Twórcze myślenie, podobnie jak uczucia, nie jest mile widziane w systemie – mechanizmy z natury są odtwórcze. Skoro więc emocje są koniecznym składnikiem człowieczeństwa, dla dobra systemu mechanizm funduje swoim trybom zastępcze namiastki, powierzchowne i błahe, za to dużo przyjemniejsze i mniej męczące od prawdziwych emocji targających Człowiekiem.
                Obrażamy się o rzeczy nieważne, jak założenie zbyt mało oficjalnego stroju. Kłócimy się o miejsce w kolejce do kasy, kochamy drużyny sportowe, nienawidzimy ludzi. Nie potrafimy się cieszyć z całego ogromu dobrych rzeczy, które nas w życiu spotkały, bo bardziej porusza nas to, co pomogłoby nam wzbudzić zainteresowanie innych. Rezygnujemy z posiadania dzieci dla lekkości życia i wygody – strach przed obowiązkami i brudnymi pieluchami (jak by nie było - pewnym wymiarem człowieczeństwa) pozbawia nas szansy na miłość dziecka i lepsze poznanie samego siebie. Czym lżejsze życie i większa wygoda, tym większa niechęć do realizacji pełni człowieczeństwa.
                Życie pozbawione ciężkich chwil, fizycznego wysiłku i trudności w osiąganiu celów jest jak wjazd wyciągiem na szczyt góry: przyjemnie i wygodnie, ale bez satysfakcji.

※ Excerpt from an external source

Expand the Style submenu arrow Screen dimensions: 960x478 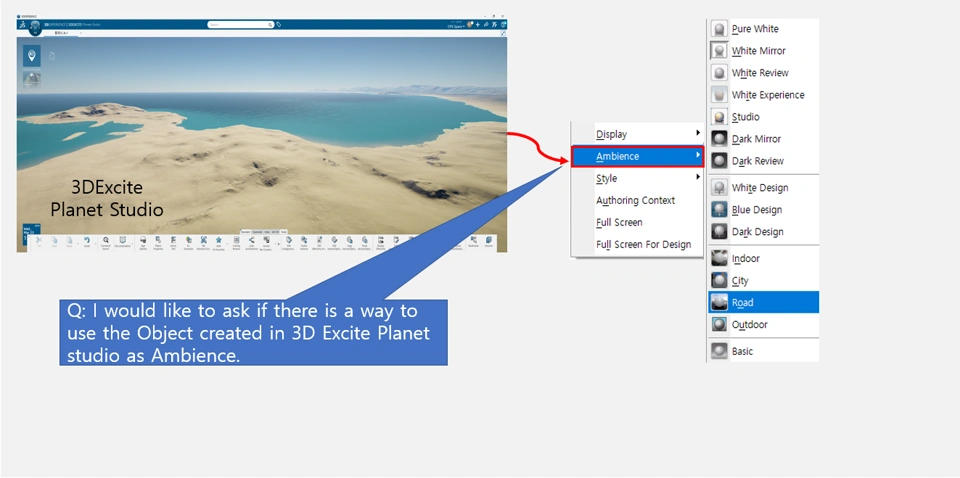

„Wiktoriański kochanek drżał z podniecenia na widok łydki narzeczonej. A w kulturach przyzwalających na wszystko nic nie ekscytuje nawet w całkowitym obnażeniu, nie ma wstydu i nie ma uniesienia; ciało to narzędzie, ciało to przedmiot (…) Im więcej możesz, tym mniej pragniesz. Im łatwiejsze spełnienie, tym uboższe satysfakcje.”[9]

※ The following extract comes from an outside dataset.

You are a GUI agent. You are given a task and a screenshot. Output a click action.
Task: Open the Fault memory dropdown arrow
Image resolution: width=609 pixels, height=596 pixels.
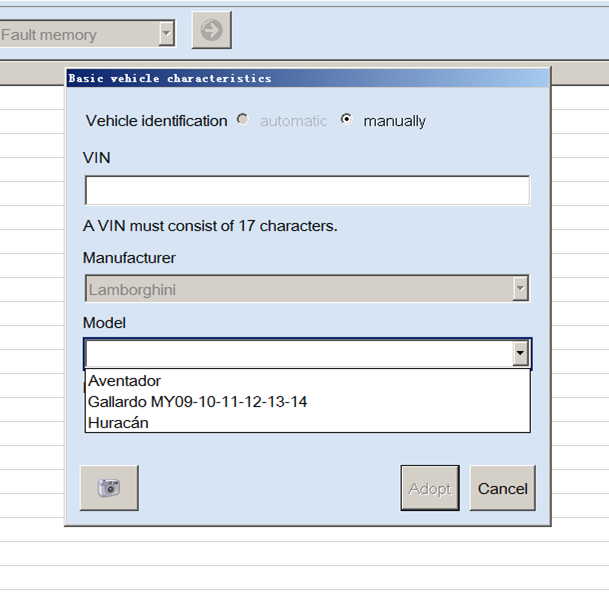click(166, 33)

W świecie, gdzie uroda potrafi zastąpić pracę i inteligencję, cele osiągane przez ludzi latami, łatwo przychodzą osobom przypadkowym, nieprzygotowanym, niezahartowanym i bez charakteru. Sława i zachwyt podtrzymują jednak na szczycie tylko przez określony czas. Upadek ze szczytu boli zawsze. Ale ktoś kto raz zdobył go o własnych siłach, wie, że jest w stanie zrobić to ponownie. Komuś, kogo wwieziono – dużo trudniej tego dokonać. Najczęściej odchodzi więc w bolesne zapomnienie. Przejście z fikcji do rzeczywistości bywa brutalne. I nie chodzi tutaj o celową ascezę, rozumianą jako umartwianie się dla rzekomego osiągnięcia doskonałości – to tylko inna forma ograniczającej wolność skrajności. Prawdą człowieka jest talent i praca nad własnym rozwojem, tak samo jak zaspokajanie popędów i potrzeba przyjemności - ale nie kreowanie wizerunku bez podstaw.
                Relacje między ludźmi sprowadzają się do przyjemnego spędzania czasu w miłym towarzystwie. Dobra zabawa i unikanie wszystkiego, co nieprzyjemne, wydaje się być sposobem na szczęście w matematycznie uporządkowanym świecie, gdzie przyjemność jest zamiennikiem szczęścia: dużo tańszym i bardziej rozpowszechnionym od oryginału. A jako że Człowiek stworzony jest raczej do radości niż do smutku, w naturalny sposób potrafi się tym długo zadowalać. W sprzyjających warunkach niektórym pewnie udaje się tak nawet przeżyć życie. Dlatego kreuje swoje wizerunki, dostosowuje się do zasad rządzących systemem, a czym więcej o nich wie, tym lepiej sobie radzi: jak w grze komputerowej kieruje swoim awatarem, przechodząc kolejne „levele” i bijąc kolejne rekordy, próbując na nich podnosić wartość w oczach własnych i innych. Bo do czerpania przyjemności z dobrodziejstw systemu potrzebne jest dopasowanie do jej elementów – akceptacja. Ale z zamiennikami często bywa tak, że ich trwałość bywa adekwatna do ceny. W większości ludzi prędzej, czy później odzywa się potrzeba zmiany, poprawa jakości życia wewnętrznego – szczerości.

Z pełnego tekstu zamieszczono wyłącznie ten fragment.